# 과제:
기록에서 "resolution"라는 단어가 들어 있는 줄을 모두 찾아 그대로 옮겨 모아 주세요. 대소문자는 구분한다.

# 자료:
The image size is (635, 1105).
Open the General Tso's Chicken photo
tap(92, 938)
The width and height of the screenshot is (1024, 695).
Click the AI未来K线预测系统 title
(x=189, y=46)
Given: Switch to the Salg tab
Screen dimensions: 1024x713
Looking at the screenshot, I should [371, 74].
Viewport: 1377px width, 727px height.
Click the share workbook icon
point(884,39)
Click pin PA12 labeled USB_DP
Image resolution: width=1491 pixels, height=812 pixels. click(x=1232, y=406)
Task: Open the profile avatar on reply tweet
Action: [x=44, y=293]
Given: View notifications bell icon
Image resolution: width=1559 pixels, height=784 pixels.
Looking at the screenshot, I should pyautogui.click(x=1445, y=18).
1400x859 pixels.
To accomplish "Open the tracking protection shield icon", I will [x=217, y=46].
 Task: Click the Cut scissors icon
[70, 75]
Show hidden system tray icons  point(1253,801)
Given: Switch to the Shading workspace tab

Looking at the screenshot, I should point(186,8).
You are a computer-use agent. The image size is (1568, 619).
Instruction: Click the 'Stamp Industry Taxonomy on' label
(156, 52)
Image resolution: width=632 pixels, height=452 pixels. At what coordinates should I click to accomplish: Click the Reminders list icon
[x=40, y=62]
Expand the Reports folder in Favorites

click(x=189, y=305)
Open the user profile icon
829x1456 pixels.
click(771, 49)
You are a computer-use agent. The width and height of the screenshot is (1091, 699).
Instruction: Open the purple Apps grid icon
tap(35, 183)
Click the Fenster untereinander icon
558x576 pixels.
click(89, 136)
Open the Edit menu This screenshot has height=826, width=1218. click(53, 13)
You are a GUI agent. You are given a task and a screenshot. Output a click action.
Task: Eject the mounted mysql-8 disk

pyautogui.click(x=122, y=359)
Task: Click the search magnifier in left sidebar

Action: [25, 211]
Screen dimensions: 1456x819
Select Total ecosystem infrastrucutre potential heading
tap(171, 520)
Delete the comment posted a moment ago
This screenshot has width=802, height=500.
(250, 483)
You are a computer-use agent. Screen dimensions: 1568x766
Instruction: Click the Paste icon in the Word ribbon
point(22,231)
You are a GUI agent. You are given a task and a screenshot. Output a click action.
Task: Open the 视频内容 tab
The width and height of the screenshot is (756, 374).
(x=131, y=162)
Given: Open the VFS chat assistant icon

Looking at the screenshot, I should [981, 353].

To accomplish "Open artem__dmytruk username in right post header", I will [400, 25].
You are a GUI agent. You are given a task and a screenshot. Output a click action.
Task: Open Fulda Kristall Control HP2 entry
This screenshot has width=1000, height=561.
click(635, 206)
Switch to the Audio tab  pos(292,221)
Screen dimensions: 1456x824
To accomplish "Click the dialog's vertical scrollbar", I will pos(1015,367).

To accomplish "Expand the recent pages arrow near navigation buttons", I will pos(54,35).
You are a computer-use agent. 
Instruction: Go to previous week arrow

# 이 과제의 답:
Image resolution: width=1491 pixels, height=812 pixels. click(x=1232, y=406)
Image resolution: width=1559 pixels, height=784 pixels.
Image resolution: width=632 pixels, height=452 pixels. At what coordinates should I click to accomplish: Click the Reminders list icon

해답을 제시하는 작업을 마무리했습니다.